| Directions for this task |
Please output the whole listing below verbatim, every line unchanged.

^^^^^^^^^^^^^^^^

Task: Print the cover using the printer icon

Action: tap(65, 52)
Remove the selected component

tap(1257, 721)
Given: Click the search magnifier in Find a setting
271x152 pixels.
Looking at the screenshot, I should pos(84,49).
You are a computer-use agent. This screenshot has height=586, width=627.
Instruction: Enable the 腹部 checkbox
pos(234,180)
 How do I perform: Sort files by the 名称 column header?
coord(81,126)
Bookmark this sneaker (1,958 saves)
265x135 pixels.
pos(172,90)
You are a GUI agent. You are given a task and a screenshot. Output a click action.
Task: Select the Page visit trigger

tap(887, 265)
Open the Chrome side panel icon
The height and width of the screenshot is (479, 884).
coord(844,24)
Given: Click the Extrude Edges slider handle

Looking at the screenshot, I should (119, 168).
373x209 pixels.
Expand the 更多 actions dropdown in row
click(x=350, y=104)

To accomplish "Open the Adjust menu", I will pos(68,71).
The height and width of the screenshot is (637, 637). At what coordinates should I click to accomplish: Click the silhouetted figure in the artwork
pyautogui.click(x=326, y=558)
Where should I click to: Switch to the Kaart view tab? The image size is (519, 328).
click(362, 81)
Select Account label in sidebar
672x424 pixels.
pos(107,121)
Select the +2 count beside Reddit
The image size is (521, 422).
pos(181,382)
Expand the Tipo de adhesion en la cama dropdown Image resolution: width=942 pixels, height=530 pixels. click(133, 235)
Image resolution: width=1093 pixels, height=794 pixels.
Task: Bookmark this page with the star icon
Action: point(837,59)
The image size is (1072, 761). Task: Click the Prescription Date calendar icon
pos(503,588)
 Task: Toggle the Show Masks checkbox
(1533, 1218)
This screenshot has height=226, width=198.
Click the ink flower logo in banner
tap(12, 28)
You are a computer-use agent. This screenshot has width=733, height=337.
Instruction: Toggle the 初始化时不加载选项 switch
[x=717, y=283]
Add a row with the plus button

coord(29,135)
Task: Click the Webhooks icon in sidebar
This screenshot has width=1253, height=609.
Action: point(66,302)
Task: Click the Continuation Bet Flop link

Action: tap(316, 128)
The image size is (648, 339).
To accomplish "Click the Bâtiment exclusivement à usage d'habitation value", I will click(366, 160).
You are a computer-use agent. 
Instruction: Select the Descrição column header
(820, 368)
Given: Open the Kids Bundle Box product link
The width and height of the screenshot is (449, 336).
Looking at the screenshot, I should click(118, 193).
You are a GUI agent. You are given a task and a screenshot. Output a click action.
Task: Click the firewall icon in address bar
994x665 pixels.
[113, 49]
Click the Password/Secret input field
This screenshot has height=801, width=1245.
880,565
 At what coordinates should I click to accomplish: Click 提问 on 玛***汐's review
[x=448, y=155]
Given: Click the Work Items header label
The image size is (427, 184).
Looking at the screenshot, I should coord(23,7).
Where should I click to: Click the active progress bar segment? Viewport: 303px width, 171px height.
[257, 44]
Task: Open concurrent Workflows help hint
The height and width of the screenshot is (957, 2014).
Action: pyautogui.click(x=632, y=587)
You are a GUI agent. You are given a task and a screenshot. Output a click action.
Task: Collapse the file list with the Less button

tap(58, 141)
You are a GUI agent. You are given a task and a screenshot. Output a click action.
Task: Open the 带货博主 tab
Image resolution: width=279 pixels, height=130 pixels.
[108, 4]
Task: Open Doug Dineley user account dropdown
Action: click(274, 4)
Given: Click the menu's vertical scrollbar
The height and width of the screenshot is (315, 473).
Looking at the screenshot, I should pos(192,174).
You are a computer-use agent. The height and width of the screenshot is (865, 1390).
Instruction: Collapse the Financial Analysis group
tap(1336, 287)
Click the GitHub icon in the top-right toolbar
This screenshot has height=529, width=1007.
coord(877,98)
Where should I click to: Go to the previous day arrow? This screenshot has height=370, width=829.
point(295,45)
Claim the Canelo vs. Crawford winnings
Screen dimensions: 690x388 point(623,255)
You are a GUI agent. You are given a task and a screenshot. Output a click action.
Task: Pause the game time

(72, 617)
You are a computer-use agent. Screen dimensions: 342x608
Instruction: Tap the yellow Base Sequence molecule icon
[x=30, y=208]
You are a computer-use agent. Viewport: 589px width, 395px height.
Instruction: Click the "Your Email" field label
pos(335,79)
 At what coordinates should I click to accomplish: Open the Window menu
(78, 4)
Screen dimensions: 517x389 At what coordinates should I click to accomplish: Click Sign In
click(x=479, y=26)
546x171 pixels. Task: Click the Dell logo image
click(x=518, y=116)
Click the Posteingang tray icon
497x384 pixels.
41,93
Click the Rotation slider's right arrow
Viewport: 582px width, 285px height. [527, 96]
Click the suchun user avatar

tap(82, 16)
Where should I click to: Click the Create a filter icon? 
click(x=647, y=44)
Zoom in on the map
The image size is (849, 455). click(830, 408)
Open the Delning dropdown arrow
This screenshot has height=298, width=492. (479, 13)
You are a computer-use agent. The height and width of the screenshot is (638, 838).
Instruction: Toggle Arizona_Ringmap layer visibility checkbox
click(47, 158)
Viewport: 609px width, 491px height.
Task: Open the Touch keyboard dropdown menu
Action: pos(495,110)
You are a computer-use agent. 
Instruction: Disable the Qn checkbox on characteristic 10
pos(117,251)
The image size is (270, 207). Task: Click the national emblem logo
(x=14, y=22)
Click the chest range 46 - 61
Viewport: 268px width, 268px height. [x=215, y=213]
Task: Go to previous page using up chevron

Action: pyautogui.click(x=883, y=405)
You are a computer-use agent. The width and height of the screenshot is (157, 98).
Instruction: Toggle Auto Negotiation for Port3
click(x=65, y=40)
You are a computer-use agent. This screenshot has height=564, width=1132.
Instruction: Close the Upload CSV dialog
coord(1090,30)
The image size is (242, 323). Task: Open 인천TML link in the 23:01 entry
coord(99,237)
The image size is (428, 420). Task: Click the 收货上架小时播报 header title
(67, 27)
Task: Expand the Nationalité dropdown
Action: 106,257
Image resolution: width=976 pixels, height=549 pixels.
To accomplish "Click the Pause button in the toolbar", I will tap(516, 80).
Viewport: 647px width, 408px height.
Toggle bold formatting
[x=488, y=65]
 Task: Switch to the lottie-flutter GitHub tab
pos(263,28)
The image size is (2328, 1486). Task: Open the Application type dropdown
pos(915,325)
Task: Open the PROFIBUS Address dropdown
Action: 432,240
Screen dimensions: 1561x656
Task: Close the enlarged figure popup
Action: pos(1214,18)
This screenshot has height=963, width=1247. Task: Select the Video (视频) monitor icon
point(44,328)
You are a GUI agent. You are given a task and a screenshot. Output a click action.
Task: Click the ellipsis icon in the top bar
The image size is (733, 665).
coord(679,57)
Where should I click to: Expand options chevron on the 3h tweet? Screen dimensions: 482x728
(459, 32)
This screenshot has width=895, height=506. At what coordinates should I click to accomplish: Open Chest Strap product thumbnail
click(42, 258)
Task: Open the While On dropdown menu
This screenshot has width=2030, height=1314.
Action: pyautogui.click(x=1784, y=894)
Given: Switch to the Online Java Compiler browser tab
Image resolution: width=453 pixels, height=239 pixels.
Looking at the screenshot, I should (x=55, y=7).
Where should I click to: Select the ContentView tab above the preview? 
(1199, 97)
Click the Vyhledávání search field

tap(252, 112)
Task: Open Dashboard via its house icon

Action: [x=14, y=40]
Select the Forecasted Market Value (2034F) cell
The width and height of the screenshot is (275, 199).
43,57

^^^^^^^^^^^^^^^^

| Problem solution |
Task: Print the cover using the printer icon

Action: tap(65, 52)
Remove the selected component

tap(1257, 721)
Given: Click the search magnifier in Find a setting
271x152 pixels.
Looking at the screenshot, I should pos(84,49).
You are a computer-use agent. This screenshot has height=586, width=627.
Instruction: Enable the 腹部 checkbox
pos(234,180)
 How do I perform: Sort files by the 名称 column header?
coord(81,126)
Bookmark this sneaker (1,958 saves)
265x135 pixels.
pos(172,90)
You are a GUI agent. You are given a task and a screenshot. Output a click action.
Task: Select the Page visit trigger

tap(887, 265)
Open the Chrome side panel icon
The height and width of the screenshot is (479, 884).
coord(844,24)
Given: Click the Extrude Edges slider handle

Looking at the screenshot, I should (119, 168).
373x209 pixels.
Expand the 更多 actions dropdown in row
click(x=350, y=104)

To accomplish "Open the Adjust menu", I will pos(68,71).
The height and width of the screenshot is (637, 637). At what coordinates should I click to accomplish: Click the silhouetted figure in the artwork
pyautogui.click(x=326, y=558)
Where should I click to: Switch to the Kaart view tab? The image size is (519, 328).
click(362, 81)
Select Account label in sidebar
672x424 pixels.
pos(107,121)
Select the +2 count beside Reddit
The image size is (521, 422).
pos(181,382)
Expand the Tipo de adhesion en la cama dropdown Image resolution: width=942 pixels, height=530 pixels. click(133, 235)
Image resolution: width=1093 pixels, height=794 pixels.
Task: Bookmark this page with the star icon
Action: point(837,59)
The image size is (1072, 761). Task: Click the Prescription Date calendar icon
pos(503,588)
 Task: Toggle the Show Masks checkbox
(1533, 1218)
This screenshot has height=226, width=198.
Click the ink flower logo in banner
tap(12, 28)
You are a computer-use agent. This screenshot has width=733, height=337.
Instruction: Toggle the 初始化时不加载选项 switch
[x=717, y=283]
Add a row with the plus button

coord(29,135)
Task: Click the Webhooks icon in sidebar
This screenshot has width=1253, height=609.
Action: point(66,302)
Task: Click the Continuation Bet Flop link

Action: tap(316, 128)
The image size is (648, 339).
To accomplish "Click the Bâtiment exclusivement à usage d'habitation value", I will click(366, 160).
You are a computer-use agent. 
Instruction: Select the Descrição column header
(820, 368)
Given: Open the Kids Bundle Box product link
The width and height of the screenshot is (449, 336).
Looking at the screenshot, I should click(118, 193).
You are a GUI agent. You are given a task and a screenshot. Output a click action.
Task: Click the firewall icon in address bar
994x665 pixels.
[113, 49]
Click the Password/Secret input field
This screenshot has height=801, width=1245.
880,565
 At what coordinates should I click to accomplish: Click 提问 on 玛***汐's review
[x=448, y=155]
Given: Click the Work Items header label
The image size is (427, 184).
Looking at the screenshot, I should coord(23,7).
Where should I click to: Click the active progress bar segment? Viewport: 303px width, 171px height.
[257, 44]
Task: Open concurrent Workflows help hint
The height and width of the screenshot is (957, 2014).
Action: pyautogui.click(x=632, y=587)
You are a GUI agent. You are given a task and a screenshot. Output a click action.
Task: Collapse the file list with the Less button

tap(58, 141)
You are a GUI agent. You are given a task and a screenshot. Output a click action.
Task: Open the 带货博主 tab
Image resolution: width=279 pixels, height=130 pixels.
[108, 4]
Task: Open Doug Dineley user account dropdown
Action: click(274, 4)
Given: Click the menu's vertical scrollbar
The height and width of the screenshot is (315, 473).
Looking at the screenshot, I should pos(192,174).
You are a computer-use agent. The height and width of the screenshot is (865, 1390).
Instruction: Collapse the Financial Analysis group
tap(1336, 287)
Click the GitHub icon in the top-right toolbar
This screenshot has height=529, width=1007.
coord(877,98)
Where should I click to: Go to the previous day arrow? This screenshot has height=370, width=829.
point(295,45)
Claim the Canelo vs. Crawford winnings
Screen dimensions: 690x388 point(623,255)
You are a GUI agent. You are given a task and a screenshot. Output a click action.
Task: Pause the game time

(72, 617)
You are a computer-use agent. Screen dimensions: 342x608
Instruction: Tap the yellow Base Sequence molecule icon
[x=30, y=208]
You are a computer-use agent. Viewport: 589px width, 395px height.
Instruction: Click the "Your Email" field label
pos(335,79)
 At what coordinates should I click to accomplish: Open the Window menu
(78, 4)
Screen dimensions: 517x389 At what coordinates should I click to accomplish: Click Sign In
click(x=479, y=26)
546x171 pixels. Task: Click the Dell logo image
click(x=518, y=116)
Click the Posteingang tray icon
497x384 pixels.
41,93
Click the Rotation slider's right arrow
Viewport: 582px width, 285px height. [527, 96]
Click the suchun user avatar

tap(82, 16)
Where should I click to: Click the Create a filter icon? 
click(x=647, y=44)
Zoom in on the map
The image size is (849, 455). click(830, 408)
Open the Delning dropdown arrow
This screenshot has height=298, width=492. (479, 13)
You are a computer-use agent. The height and width of the screenshot is (638, 838).
Instruction: Toggle Arizona_Ringmap layer visibility checkbox
click(47, 158)
Viewport: 609px width, 491px height.
Task: Open the Touch keyboard dropdown menu
Action: pos(495,110)
You are a computer-use agent. 
Instruction: Disable the Qn checkbox on characteristic 10
pos(117,251)
The image size is (270, 207). Task: Click the national emblem logo
(x=14, y=22)
Click the chest range 46 - 61
Viewport: 268px width, 268px height. [x=215, y=213]
Task: Go to previous page using up chevron

Action: pyautogui.click(x=883, y=405)
You are a computer-use agent. The width and height of the screenshot is (157, 98).
Instruction: Toggle Auto Negotiation for Port3
click(x=65, y=40)
You are a computer-use agent. This screenshot has height=564, width=1132.
Instruction: Close the Upload CSV dialog
coord(1090,30)
The image size is (242, 323). Task: Open 인천TML link in the 23:01 entry
coord(99,237)
The image size is (428, 420). Task: Click the 收货上架小时播报 header title
(67, 27)
Task: Expand the Nationalité dropdown
Action: 106,257
Image resolution: width=976 pixels, height=549 pixels.
To accomplish "Click the Pause button in the toolbar", I will tap(516, 80).
Viewport: 647px width, 408px height.
Toggle bold formatting
[x=488, y=65]
 Task: Switch to the lottie-flutter GitHub tab
pos(263,28)
The image size is (2328, 1486). Task: Open the Application type dropdown
pos(915,325)
Task: Open the PROFIBUS Address dropdown
Action: 432,240
Screen dimensions: 1561x656
Task: Close the enlarged figure popup
Action: pos(1214,18)
This screenshot has height=963, width=1247. Task: Select the Video (视频) monitor icon
point(44,328)
You are a GUI agent. You are given a task and a screenshot. Output a click action.
Task: Click the ellipsis icon in the top bar
The image size is (733, 665).
coord(679,57)
Where should I click to: Expand options chevron on the 3h tweet? Screen dimensions: 482x728
(459, 32)
This screenshot has width=895, height=506. At what coordinates should I click to accomplish: Open Chest Strap product thumbnail
click(42, 258)
Task: Open the While On dropdown menu
This screenshot has width=2030, height=1314.
Action: pyautogui.click(x=1784, y=894)
Given: Switch to the Online Java Compiler browser tab
Image resolution: width=453 pixels, height=239 pixels.
Looking at the screenshot, I should (x=55, y=7).
Where should I click to: Select the ContentView tab above the preview? 
(1199, 97)
Click the Vyhledávání search field

tap(252, 112)
Task: Open Dashboard via its house icon

Action: [x=14, y=40]
Select the Forecasted Market Value (2034F) cell
The width and height of the screenshot is (275, 199).
43,57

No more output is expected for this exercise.